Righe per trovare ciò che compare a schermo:
_ _ _ _ _

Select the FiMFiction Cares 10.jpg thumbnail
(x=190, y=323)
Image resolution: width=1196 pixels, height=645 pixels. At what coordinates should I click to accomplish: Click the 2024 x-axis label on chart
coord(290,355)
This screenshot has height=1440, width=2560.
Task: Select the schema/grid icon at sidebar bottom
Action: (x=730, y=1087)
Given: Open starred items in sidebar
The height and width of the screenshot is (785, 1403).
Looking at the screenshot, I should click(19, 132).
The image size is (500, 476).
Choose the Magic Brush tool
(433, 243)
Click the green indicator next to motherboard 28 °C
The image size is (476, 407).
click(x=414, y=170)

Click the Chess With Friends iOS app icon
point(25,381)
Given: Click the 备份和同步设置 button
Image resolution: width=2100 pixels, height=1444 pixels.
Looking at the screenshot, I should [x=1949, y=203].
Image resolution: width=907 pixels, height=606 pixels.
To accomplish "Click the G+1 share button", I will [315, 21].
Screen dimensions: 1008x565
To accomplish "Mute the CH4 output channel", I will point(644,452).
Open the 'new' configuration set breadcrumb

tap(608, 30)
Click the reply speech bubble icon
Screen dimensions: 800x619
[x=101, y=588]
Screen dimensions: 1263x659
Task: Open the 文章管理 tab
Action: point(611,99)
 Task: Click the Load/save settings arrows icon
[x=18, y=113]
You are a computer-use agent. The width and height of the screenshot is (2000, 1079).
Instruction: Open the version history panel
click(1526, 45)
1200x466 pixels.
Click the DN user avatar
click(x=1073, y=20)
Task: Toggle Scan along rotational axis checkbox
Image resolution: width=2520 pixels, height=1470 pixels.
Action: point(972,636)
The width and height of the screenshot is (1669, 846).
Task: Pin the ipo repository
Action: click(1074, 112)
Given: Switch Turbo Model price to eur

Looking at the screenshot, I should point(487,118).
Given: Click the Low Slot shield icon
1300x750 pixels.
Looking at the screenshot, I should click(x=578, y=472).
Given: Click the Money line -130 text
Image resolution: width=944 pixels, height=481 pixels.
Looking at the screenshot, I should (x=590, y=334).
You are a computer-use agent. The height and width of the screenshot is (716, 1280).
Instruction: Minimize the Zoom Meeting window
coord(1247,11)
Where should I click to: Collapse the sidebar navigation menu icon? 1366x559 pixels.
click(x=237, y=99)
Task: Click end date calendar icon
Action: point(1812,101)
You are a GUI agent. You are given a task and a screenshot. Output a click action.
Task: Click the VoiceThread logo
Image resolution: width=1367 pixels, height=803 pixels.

_ _ _ _ _

[Lavoro richiesto] Estrai tutte le righe, dalla prima in alto giù fino a quella che contiene "Looking at the screenshot, I should click(19, 132).", entrambe incluse, e riportale senza cambiare nulla.

[Soluzione]
Select the FiMFiction Cares 10.jpg thumbnail
(x=190, y=323)
Image resolution: width=1196 pixels, height=645 pixels. At what coordinates should I click to accomplish: Click the 2024 x-axis label on chart
coord(290,355)
This screenshot has height=1440, width=2560.
Task: Select the schema/grid icon at sidebar bottom
Action: (x=730, y=1087)
Given: Open starred items in sidebar
The height and width of the screenshot is (785, 1403).
Looking at the screenshot, I should click(19, 132).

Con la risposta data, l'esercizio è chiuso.